● **Problem to solve**: Each line that includes the word "agent" should be copied from the records.

● **Task material**:
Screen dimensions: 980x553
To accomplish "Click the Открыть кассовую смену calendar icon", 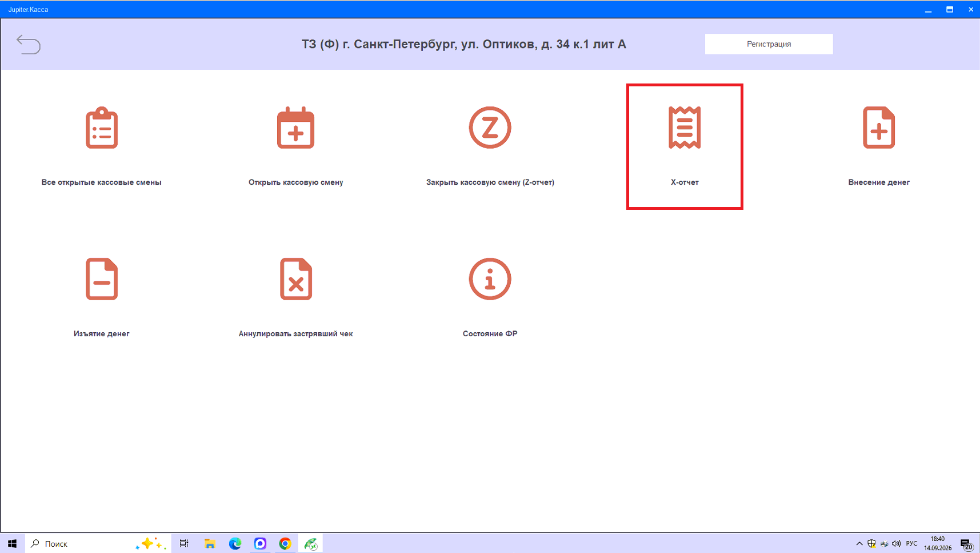I will pyautogui.click(x=295, y=128).
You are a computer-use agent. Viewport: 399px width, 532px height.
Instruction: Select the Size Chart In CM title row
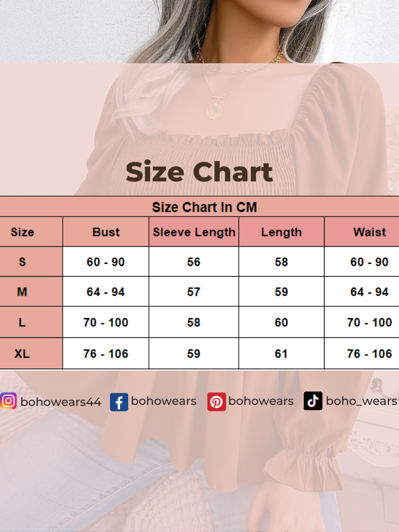click(204, 207)
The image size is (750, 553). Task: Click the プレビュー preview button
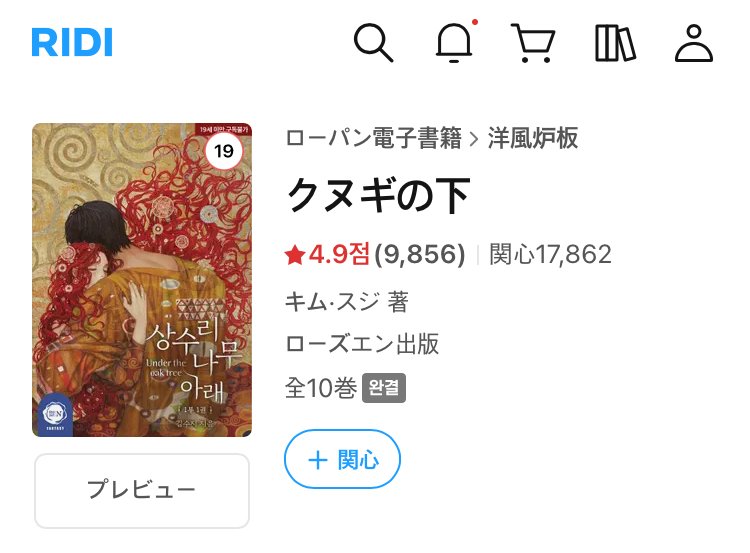(142, 491)
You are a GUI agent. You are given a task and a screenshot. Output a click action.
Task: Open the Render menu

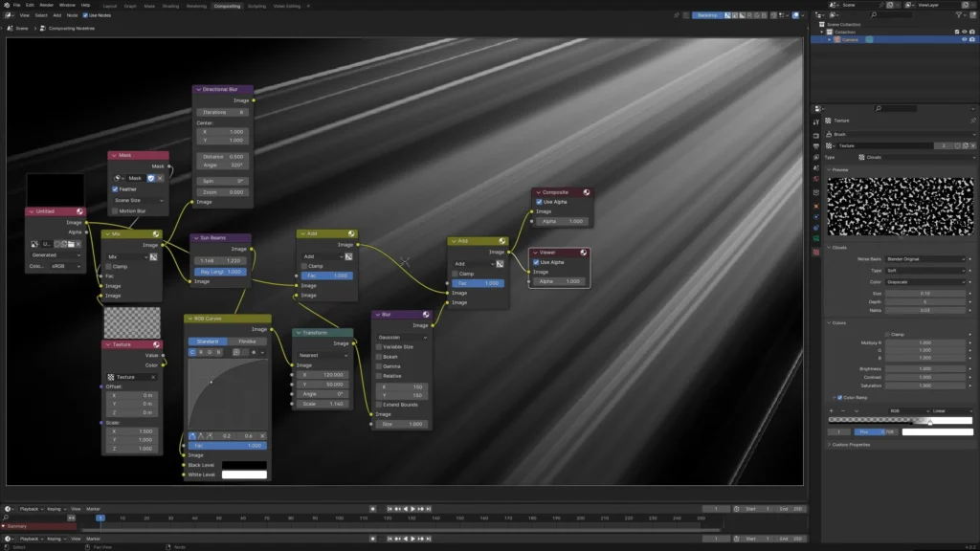[47, 6]
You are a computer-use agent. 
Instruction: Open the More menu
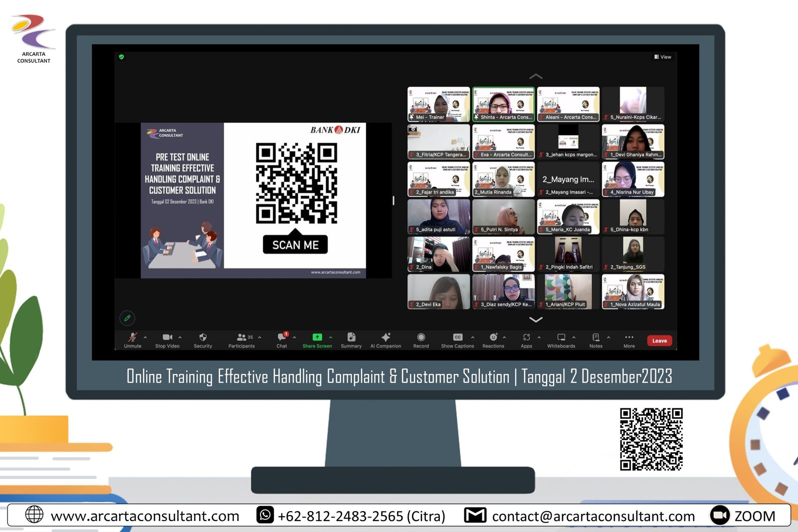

● **Finished task**:
You are a computer-use agent. Viewport: 399px width, 532px height.
You are a GUI agent. You are given a task and a screenshot. Output a click action.
You are a computer-use agent. 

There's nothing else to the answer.